§ **Exercise goal**
Would you please repeat all of the data exactly, omitting the pictures?

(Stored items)

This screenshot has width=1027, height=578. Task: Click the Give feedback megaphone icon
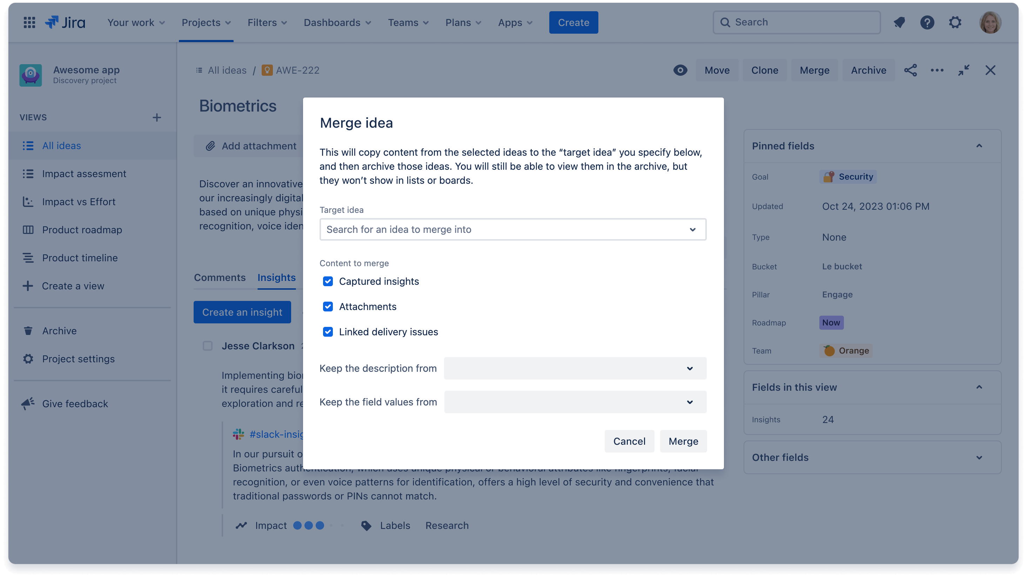(x=28, y=404)
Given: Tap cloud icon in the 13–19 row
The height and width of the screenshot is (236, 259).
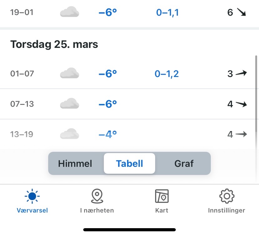Looking at the screenshot, I should (69, 134).
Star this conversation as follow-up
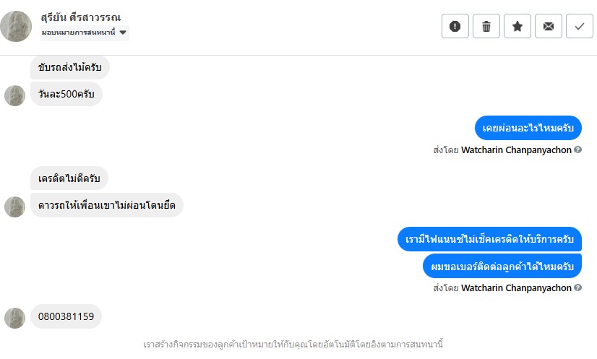597x359 pixels. pos(517,26)
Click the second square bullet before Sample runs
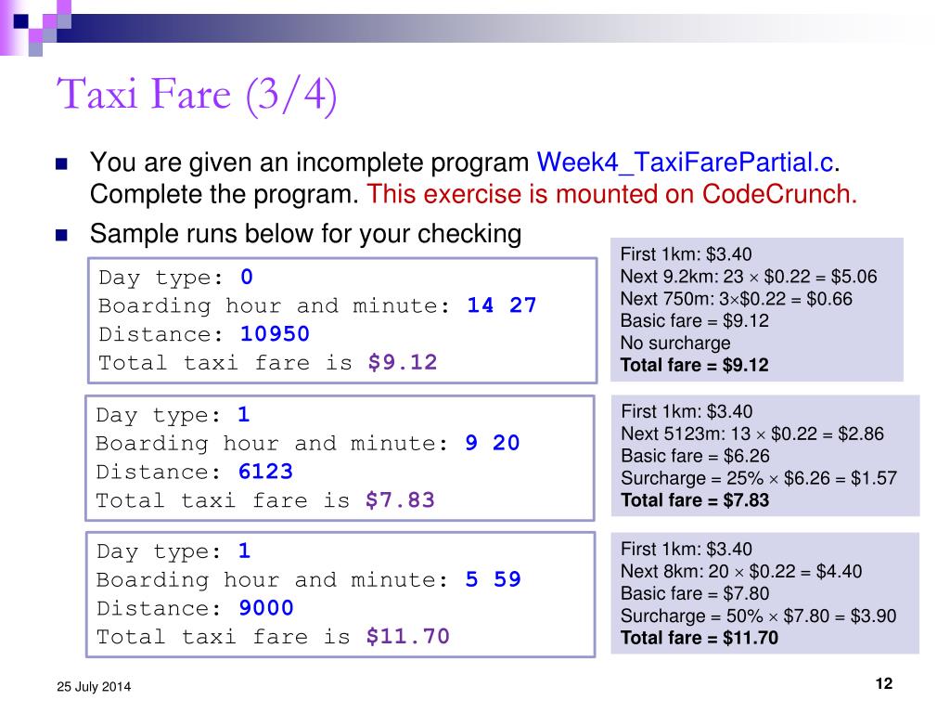The height and width of the screenshot is (713, 950). 61,235
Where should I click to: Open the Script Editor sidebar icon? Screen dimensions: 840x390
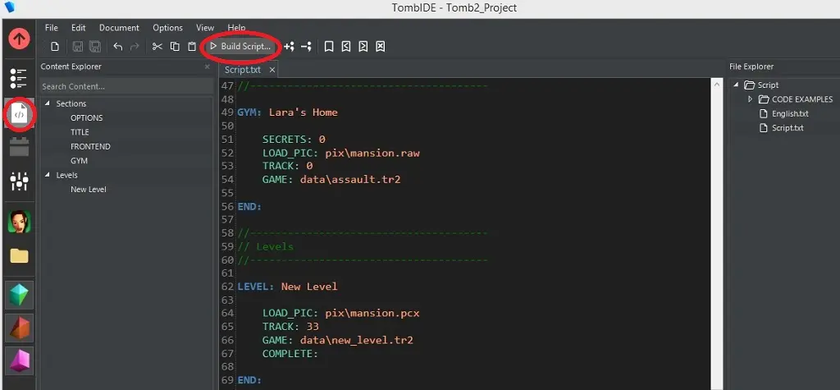click(x=19, y=114)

§ **Output of the task**
This screenshot has width=1027, height=578. Task: Click the Give feedback megaphone icon
(x=28, y=404)
Given: Tap cloud icon in the 13–19 row
The height and width of the screenshot is (236, 259).
Looking at the screenshot, I should (69, 134).
Star this conversation as follow-up
597x359 pixels. pos(517,26)
Click the second square bullet before Sample runs
The height and width of the screenshot is (713, 950). 61,235
Where should I click to: Open the Script Editor sidebar icon? Screen dimensions: 840x390
click(x=19, y=114)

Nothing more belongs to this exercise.